* [Task data]:
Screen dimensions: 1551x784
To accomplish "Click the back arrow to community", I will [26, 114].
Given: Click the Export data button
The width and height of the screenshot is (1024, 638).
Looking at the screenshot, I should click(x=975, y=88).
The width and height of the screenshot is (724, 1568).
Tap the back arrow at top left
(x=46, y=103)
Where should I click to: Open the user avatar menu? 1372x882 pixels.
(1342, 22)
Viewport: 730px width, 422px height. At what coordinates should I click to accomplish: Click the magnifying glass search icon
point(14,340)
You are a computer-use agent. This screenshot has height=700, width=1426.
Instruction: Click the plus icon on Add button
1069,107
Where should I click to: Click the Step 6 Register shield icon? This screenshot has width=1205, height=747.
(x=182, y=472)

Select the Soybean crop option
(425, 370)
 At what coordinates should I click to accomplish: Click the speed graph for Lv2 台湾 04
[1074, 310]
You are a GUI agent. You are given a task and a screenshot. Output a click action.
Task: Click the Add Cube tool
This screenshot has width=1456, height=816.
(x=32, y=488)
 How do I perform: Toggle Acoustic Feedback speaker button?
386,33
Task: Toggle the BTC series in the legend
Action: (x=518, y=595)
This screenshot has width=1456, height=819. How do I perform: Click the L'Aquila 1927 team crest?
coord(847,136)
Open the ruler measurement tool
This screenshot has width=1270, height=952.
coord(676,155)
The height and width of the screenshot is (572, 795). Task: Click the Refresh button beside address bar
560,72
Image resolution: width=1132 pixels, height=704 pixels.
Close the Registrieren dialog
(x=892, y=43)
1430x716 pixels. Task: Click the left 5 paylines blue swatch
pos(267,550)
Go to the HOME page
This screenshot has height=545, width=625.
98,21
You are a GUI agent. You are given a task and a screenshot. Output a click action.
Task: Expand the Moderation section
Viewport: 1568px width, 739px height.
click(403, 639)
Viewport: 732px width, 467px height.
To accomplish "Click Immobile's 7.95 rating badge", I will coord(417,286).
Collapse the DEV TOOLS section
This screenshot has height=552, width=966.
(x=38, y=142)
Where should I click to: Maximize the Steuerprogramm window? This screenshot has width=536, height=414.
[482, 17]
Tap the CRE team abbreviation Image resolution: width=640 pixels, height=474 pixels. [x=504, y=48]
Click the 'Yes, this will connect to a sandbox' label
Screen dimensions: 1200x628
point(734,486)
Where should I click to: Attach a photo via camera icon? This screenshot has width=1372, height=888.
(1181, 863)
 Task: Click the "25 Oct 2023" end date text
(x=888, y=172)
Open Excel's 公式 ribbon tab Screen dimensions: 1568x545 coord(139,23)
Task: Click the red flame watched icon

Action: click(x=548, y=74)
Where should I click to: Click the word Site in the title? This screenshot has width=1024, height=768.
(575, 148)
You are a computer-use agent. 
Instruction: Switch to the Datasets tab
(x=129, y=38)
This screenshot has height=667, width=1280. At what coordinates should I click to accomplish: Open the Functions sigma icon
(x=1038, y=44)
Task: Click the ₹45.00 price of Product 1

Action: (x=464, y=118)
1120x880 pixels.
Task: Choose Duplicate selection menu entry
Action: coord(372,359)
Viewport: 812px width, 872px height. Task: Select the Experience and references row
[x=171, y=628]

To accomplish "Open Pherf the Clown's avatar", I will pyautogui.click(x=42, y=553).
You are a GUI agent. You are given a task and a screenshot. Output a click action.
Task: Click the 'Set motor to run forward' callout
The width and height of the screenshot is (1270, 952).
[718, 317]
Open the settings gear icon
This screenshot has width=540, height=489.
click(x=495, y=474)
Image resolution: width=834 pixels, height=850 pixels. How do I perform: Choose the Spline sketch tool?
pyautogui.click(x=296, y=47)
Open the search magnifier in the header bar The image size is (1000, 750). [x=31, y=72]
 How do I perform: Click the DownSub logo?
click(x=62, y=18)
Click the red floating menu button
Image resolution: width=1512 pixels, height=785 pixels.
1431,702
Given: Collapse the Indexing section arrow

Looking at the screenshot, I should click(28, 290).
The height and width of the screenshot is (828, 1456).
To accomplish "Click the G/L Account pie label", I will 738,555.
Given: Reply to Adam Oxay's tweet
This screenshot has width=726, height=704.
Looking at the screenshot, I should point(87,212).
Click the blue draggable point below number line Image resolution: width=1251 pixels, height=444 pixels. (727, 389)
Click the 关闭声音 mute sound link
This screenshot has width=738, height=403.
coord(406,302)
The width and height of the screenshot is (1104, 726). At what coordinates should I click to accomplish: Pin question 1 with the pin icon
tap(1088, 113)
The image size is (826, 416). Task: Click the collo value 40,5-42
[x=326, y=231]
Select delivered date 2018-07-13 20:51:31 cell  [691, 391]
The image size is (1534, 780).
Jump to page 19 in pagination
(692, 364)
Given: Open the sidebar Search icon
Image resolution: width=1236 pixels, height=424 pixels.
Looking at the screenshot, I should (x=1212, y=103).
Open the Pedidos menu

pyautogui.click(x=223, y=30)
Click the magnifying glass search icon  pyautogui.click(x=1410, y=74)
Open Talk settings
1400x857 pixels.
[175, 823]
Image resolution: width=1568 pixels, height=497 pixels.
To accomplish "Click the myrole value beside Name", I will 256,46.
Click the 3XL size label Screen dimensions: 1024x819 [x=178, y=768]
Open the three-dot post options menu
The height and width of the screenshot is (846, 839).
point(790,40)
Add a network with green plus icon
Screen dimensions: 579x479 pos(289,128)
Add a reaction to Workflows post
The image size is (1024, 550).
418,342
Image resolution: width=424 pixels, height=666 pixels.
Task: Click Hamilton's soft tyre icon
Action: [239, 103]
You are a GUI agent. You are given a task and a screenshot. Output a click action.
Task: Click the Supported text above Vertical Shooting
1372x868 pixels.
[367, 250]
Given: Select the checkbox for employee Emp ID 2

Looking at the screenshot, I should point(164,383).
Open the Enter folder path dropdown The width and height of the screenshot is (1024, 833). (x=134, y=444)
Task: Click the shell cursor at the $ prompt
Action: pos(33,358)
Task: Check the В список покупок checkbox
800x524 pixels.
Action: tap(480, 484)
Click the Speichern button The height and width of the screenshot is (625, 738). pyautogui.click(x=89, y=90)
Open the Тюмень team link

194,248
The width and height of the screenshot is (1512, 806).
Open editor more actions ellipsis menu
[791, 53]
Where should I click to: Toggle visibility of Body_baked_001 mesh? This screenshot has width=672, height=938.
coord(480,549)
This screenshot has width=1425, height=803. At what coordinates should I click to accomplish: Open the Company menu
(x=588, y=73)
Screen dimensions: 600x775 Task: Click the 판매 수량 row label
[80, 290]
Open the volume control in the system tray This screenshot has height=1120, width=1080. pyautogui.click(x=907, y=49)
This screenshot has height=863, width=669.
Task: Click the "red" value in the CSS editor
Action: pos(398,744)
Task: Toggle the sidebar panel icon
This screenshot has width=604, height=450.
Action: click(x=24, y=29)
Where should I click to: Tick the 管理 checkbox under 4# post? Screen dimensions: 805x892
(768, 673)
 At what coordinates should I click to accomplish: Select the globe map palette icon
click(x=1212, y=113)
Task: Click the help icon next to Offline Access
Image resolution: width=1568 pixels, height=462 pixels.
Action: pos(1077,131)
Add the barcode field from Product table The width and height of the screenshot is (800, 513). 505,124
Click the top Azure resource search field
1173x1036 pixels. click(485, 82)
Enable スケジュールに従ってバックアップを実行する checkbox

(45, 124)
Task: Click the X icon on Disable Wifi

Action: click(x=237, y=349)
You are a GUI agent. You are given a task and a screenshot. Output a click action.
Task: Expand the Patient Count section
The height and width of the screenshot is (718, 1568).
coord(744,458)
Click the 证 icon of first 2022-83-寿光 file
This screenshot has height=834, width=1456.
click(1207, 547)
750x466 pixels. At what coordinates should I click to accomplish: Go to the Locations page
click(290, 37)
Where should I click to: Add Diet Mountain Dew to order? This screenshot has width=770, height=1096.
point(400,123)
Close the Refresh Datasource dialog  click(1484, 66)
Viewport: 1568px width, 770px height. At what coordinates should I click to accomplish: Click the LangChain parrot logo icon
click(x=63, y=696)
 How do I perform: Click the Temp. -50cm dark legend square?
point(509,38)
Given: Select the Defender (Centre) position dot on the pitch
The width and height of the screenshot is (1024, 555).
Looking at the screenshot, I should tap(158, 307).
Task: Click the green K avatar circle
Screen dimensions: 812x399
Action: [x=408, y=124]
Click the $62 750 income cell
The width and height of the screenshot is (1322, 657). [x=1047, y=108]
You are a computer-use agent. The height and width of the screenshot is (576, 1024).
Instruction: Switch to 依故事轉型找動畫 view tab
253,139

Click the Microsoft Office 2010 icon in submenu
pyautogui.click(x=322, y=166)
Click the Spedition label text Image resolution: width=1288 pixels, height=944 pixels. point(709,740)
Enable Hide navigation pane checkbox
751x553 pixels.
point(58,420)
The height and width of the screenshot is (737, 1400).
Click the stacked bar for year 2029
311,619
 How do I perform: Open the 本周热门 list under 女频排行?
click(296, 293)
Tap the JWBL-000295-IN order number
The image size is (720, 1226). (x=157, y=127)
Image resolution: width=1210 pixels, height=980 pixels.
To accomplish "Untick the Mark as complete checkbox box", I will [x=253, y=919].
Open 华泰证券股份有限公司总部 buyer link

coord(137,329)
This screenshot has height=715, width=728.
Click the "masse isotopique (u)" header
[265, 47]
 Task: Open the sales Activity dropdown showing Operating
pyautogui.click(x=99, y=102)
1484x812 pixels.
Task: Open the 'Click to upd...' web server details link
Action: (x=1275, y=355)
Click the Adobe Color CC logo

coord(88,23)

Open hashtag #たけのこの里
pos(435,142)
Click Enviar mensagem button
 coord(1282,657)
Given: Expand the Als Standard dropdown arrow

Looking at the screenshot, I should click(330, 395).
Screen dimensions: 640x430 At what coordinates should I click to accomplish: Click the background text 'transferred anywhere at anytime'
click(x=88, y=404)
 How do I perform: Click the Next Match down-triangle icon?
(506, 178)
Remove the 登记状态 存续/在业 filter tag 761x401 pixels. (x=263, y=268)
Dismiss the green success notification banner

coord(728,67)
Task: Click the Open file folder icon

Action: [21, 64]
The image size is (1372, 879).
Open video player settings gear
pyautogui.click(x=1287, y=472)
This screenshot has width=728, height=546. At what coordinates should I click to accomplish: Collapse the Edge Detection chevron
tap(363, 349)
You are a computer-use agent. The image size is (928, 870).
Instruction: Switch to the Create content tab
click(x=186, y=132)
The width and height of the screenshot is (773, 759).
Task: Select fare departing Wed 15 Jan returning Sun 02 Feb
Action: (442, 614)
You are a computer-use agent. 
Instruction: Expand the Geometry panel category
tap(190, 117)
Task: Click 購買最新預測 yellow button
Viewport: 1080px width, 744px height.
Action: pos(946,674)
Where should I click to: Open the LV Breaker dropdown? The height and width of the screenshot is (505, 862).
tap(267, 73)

* [How to complete this task]: The answer must consist of every line above that contains the word "sidebar".

* [Completed exercise]:
Given: Open the sidebar Search icon
Task: Toggle the sidebar panel icon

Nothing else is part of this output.